For this round, we are inpatient for 5-6 days. Then we will go home for about 3 weeks, barring a fever or illness, and then be admitted again for another 3-4 days for some more chemo. After that, we will wait for counts to come up so that we can do another bone marrow aspirate and see where we stand.

Ethan has been happy and has a lot of energy.  I am continually amazed at his patience and happy attitude. As long as we are honest with him, and tell him what is going on, he generally doesn't complain. He just does what he has to do and is a trooper about it. He is such an example to me of taking what life gives you and making the most of it. My favorite moment of the day is when we were headed out of his hospital room to pick out a toy, and he passed his nurse, and so casually (and out of the blue) said "I have a little bit of cancer" and just kept walking. It was so cute! We all got a laugh, and the nurse assured him that we were going to get that out of him!
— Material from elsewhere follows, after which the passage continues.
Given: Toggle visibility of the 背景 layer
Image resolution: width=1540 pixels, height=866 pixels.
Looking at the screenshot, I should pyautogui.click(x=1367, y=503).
We have been so blessed throughout this experience, and again and again I am amazed at the love and generosity that people show our family. This would definitely be a much more trying experience without those around us and our Heavenly Father and Savior lightening our load!

Home again!

We are home!  Ethan was able to come home on Tuesday, after pleading eyes towards the doctor.  His ANC (or immune counts) were at 200.  She said she usually likes them to be at 500, or at least close to it before she sends patients home, but I think she saw the disappointment in my eyes, and said we could come home after all!  She was confident he was on the rise, and he was doing well. 

It has been such a blessing to be with my family again, and to spend time with them this week.  I have missed being all together.  I have missed my soft bed, and all of the other conveniences of home.  Ethan is thriving and doing well.  If it weren't for his bald head, you wouldn't know anything was wrong.  He has been happy, and energetic.  It has truly been a blessing.

Ethan will go into clinic on Wednesday for a blood test and a bone marrow aspirate.  They will know within a couple of days whether he is in remission.  If he is in remission, he will prep for the bone marrow transplant.  If he is not, he will be admitted for another round of chemo identical to this round.  It is uncommon for the patients to go into remission in one month, so it is likely we will need to do at least one more round of chemo.  Of course, we are always hopeful that he will go into remission and shorten the process, but we are geared up to do whatever needs to be done.

In Relief Society (a women's meeting in the LDS or Mormon church, for those who don't know), we talked about having a positive attitude.  I have found many things to be grateful for throughout this experience.  I have a loving husband and children that are willing to do what needs to be done without complaint.  My husband has been such an amazing support, and strength to me.  He has taken on the household and duties with the children with amazing grace.  My kids have been awesome!  The older kids watch Blake morning and afternoon each day, and have done it willingly.  I have thought a lot about how this experience will shape them.  Merrill and my families have been so supportive, and have visited us, helped watch the kids at home, and stayed with Ethan while we do things with the other kids or go to our church meetings.  Our neighborhood and ward members have helped by bringing in meals, helping financially, watching the kids, and just being supportive in general.  We have had many offers of prayers and support from people we know from a distance, and even people we don't know at all.  And of course, we have a loving Heavenly Father who is always there to listen to us, and our Savior, Jesus Christ, who suffered and died for us so that our burdens could be lightened.  We have learned much throughout this experience, and I will be forever grateful to those who have shown us the love and support that we have needed at this time.